> _ABOUT THIS TASK_:
Your answer should be the line containing "The width and height of the screenshot is (1050, 633)." and each line after it through the end of the data below, repeated exactly.

> _RECORDS SUPPLIED_:
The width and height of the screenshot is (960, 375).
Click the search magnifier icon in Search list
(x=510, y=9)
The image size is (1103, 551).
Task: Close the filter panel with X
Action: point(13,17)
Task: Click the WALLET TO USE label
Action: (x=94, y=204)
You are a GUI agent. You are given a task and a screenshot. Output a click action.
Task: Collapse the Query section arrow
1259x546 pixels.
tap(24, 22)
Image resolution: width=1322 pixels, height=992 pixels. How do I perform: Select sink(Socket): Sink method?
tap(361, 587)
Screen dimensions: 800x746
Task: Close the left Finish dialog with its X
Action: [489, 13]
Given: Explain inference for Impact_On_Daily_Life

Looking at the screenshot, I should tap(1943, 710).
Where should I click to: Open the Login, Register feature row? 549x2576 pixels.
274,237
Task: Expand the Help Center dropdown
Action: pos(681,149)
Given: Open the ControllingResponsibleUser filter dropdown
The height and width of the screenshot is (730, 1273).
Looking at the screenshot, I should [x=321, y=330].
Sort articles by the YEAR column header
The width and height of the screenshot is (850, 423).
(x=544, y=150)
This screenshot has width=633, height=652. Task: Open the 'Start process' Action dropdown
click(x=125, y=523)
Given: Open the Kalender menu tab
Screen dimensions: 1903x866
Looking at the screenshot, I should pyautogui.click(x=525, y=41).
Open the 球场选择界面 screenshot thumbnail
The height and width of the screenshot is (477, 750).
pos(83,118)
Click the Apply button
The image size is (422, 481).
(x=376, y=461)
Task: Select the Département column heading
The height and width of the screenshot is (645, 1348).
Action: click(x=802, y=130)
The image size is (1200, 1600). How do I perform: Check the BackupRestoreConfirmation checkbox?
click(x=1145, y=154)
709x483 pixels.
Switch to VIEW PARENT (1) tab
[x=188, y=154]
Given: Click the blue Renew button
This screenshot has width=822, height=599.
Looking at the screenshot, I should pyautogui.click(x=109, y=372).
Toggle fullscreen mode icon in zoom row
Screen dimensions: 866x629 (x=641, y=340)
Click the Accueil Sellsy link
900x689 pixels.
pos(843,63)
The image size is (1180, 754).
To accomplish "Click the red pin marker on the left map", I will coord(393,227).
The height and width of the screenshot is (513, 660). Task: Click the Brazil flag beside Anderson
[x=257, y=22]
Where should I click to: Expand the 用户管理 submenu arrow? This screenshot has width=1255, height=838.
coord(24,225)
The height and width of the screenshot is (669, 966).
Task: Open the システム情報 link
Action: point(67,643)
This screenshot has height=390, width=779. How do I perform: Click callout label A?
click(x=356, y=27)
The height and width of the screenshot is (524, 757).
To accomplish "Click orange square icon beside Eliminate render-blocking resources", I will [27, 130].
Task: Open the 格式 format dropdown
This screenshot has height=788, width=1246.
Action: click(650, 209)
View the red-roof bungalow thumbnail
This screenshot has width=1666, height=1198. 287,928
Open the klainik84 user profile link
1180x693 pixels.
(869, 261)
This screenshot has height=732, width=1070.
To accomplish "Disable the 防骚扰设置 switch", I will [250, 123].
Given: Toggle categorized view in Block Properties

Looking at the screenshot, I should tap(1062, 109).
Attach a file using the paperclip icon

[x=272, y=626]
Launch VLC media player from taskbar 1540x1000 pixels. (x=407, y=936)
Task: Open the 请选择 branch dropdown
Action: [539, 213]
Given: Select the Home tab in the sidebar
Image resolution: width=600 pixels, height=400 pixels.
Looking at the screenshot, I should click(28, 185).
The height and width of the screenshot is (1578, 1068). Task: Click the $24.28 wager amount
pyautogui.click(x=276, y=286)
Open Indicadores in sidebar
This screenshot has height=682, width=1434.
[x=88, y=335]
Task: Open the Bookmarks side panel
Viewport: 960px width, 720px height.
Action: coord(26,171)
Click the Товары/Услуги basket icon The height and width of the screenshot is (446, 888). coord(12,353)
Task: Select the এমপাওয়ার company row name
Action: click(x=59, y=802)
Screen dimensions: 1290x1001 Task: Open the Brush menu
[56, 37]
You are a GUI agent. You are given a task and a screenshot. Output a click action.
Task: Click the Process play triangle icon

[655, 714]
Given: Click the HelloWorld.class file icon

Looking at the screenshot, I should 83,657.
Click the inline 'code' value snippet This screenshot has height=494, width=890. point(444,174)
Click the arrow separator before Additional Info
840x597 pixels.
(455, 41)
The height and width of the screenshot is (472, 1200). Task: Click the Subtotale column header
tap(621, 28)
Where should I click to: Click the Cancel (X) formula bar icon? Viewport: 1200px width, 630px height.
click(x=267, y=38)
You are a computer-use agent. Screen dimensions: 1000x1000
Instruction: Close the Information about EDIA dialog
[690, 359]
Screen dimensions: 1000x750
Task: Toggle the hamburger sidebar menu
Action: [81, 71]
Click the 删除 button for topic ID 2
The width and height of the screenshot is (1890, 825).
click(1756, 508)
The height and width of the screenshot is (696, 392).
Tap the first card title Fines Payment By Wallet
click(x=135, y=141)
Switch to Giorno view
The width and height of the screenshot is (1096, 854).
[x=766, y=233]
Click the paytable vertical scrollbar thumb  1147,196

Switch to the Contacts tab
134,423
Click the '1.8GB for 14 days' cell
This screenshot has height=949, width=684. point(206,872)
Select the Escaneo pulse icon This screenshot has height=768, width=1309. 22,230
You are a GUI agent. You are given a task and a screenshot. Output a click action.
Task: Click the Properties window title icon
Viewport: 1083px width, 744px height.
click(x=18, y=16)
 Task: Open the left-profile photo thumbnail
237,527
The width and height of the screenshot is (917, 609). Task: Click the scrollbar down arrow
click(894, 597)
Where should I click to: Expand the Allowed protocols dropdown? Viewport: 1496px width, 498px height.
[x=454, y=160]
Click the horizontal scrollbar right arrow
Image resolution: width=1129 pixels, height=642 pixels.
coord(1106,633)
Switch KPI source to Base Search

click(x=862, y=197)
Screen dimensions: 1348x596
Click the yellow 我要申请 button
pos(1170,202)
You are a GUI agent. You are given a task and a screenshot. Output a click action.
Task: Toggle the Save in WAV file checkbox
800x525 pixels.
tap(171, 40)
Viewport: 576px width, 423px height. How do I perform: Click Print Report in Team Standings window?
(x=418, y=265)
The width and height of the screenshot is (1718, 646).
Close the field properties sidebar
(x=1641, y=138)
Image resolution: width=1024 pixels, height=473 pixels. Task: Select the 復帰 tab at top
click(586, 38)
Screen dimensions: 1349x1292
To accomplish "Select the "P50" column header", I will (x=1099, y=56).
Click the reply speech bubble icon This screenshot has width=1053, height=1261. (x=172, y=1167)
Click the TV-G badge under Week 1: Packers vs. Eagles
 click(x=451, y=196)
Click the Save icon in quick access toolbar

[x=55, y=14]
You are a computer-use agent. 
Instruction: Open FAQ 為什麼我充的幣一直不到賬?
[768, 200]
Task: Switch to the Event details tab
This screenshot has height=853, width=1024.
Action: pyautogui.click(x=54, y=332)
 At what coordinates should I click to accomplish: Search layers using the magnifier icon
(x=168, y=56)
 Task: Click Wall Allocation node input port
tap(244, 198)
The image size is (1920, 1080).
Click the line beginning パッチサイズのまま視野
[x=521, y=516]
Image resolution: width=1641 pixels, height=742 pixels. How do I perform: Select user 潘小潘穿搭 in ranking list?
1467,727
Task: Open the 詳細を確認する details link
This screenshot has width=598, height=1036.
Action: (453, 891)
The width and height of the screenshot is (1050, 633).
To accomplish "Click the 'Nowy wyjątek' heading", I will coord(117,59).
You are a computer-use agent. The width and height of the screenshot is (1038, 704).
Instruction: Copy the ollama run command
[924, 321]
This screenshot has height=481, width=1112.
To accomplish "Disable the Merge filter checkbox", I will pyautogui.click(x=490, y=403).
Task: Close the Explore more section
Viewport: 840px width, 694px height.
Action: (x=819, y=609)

> _REPLY TO THE EXERCISE_:
The width and height of the screenshot is (1050, 633).
To accomplish "Click the 'Nowy wyjątek' heading", I will coord(117,59).
You are a computer-use agent. The width and height of the screenshot is (1038, 704).
Instruction: Copy the ollama run command
[924, 321]
This screenshot has height=481, width=1112.
To accomplish "Disable the Merge filter checkbox", I will pyautogui.click(x=490, y=403).
Task: Close the Explore more section
Viewport: 840px width, 694px height.
Action: (x=819, y=609)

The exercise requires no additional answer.